8 Mart yaklaşırken, Clara Zetkin’in sosyalizm mücadelesine adanmış hayatını ve sosyalist kadın hareketine bıraktığı büyük mirası bir kez daha hatırlatmak gerekiyor kuşkusuz. Clara Zetkin 5 Temmuz 1857’de Almanya’da doğdu ve genç yaşlarından itibaren siyasi toplantılarda yer aldı. Sosyalistler Yasası’nın yürürlüğe girmesiyle birlikte Almanya’yı terk etmek zorunda kalan Clara Zetkin, önce Paris’e, ardından Zürih’e gitti.

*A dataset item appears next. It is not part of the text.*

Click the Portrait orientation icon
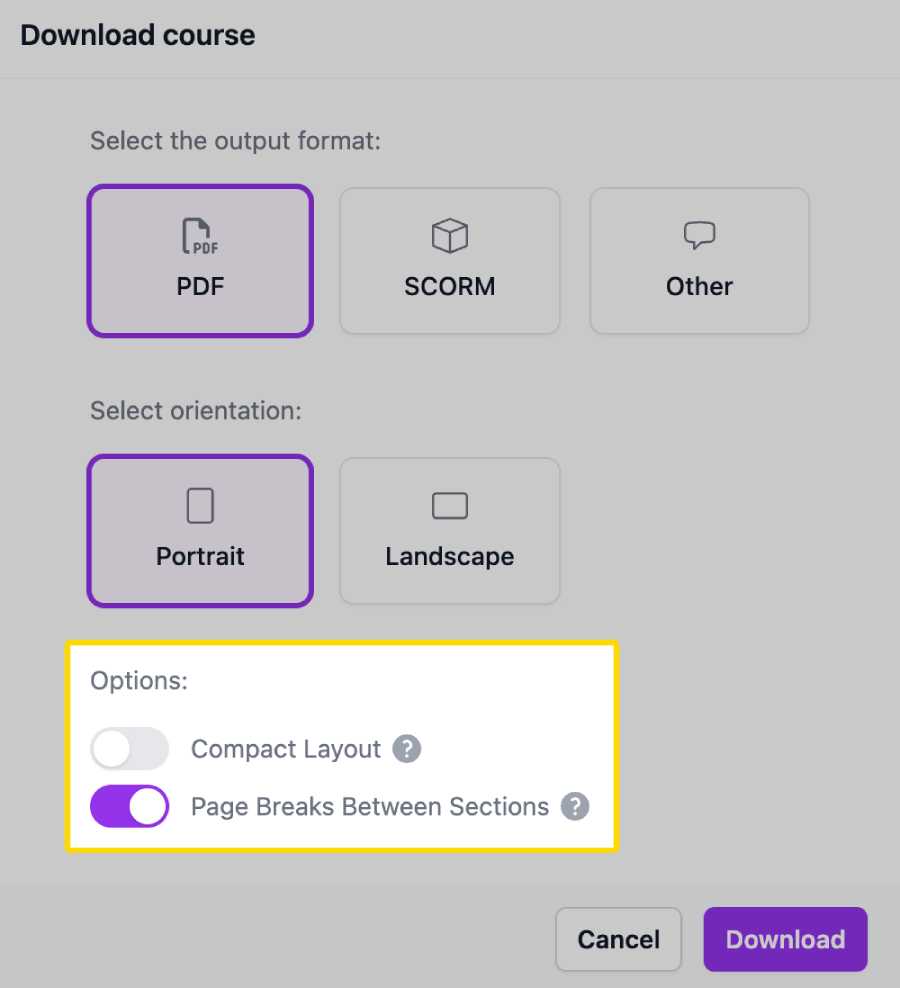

Clara Zetkin, 1789 Fransız İhtilali ile başlayıp 1917 Bolşevik Devrimi ile sonlanan devrimler çağının politik atmosferinde doğdu. Avrupa’da “komünizm hayaleti” dolaşıyor ve işçi sınıfı eylemleri ivme kazanıyordu. Clara Zetkin, bu politik atmosferde işçi sınıfı mücadelesinden yana taraf oldu.

1889’da Paris’te II. Enternasyonal’in kuruluş sürecinde ve örgütlenmesinde yer aldı. Emekçi kadınların durumuna özel olarak eğilen Zetkin, burada ilk kez emekçi kadınların kapitalizmdeki konumlarını vurgulayan bir konuşma yaptı: “İnsanlığın bağımsızlığı için dövüşen proleterler, kadının ekonomik bağımlılığını ve insan neslinin yarısının esirliğe mahkûm olmasını kabul edemezler”

Burada Clara Zetkin, Frederich Engels ile tanıştı. Zetkin, aynı dönemde yayın hayatını 25 yıl sürdüren SPD’nin kadın gazetesi Eşitlik’i çıkarıyordu.
Clara Zetkin tıpkı mücadele arkadaşı Engels gibi kadın sorununa bakarken, mücadele hattını sosyalizm zemininden koparmadı. Kadınların kurtuluşunun bütünlüklü bir sosyalizm mücadelesinden geçtiğini ve tüm insanlığın kurtuluşuyla mümkün olabileceğini savundu. Zetkin “Komünist Kadın Hareketi İçin Yönergeler” başlıklı makalesinde kadın sorunun ‘sınıflı toplumların tarihi kadar eski’ olduğunu ve kadının kurtuluşunun sosyalizm mücadelesinden ayrıştırılamayacağını şu sözlerle anlattı:
Geçmişin ve günümüzün tarihi, erkeğin kadın karşısındaki hak önceliğinin ve ayrıcalıklı konumunun en son ve en derin kökünün özel mülkiyet olduğunu öğretir. Ancak özel mülkiyetin ortaya çıkması ve sağlamlaşmasıyla, aynı köle gibi, kadın ve çocuk da erkeğin özel mülkü haline gelebilmiştir; insanın insan üzerinde egemenliği temeli üzerinde, zenginlerle yoksullar, sömürenlerle sömürülenler arasındaki sınıfsal çelişkide olduğu gibi, kadının dişi ve ana olarak erkeğe bağımlılık ilişkisi, ona tabi olması, ailede ve toplumsal yaşamda hak yoksunluğu oluşabilmiştir.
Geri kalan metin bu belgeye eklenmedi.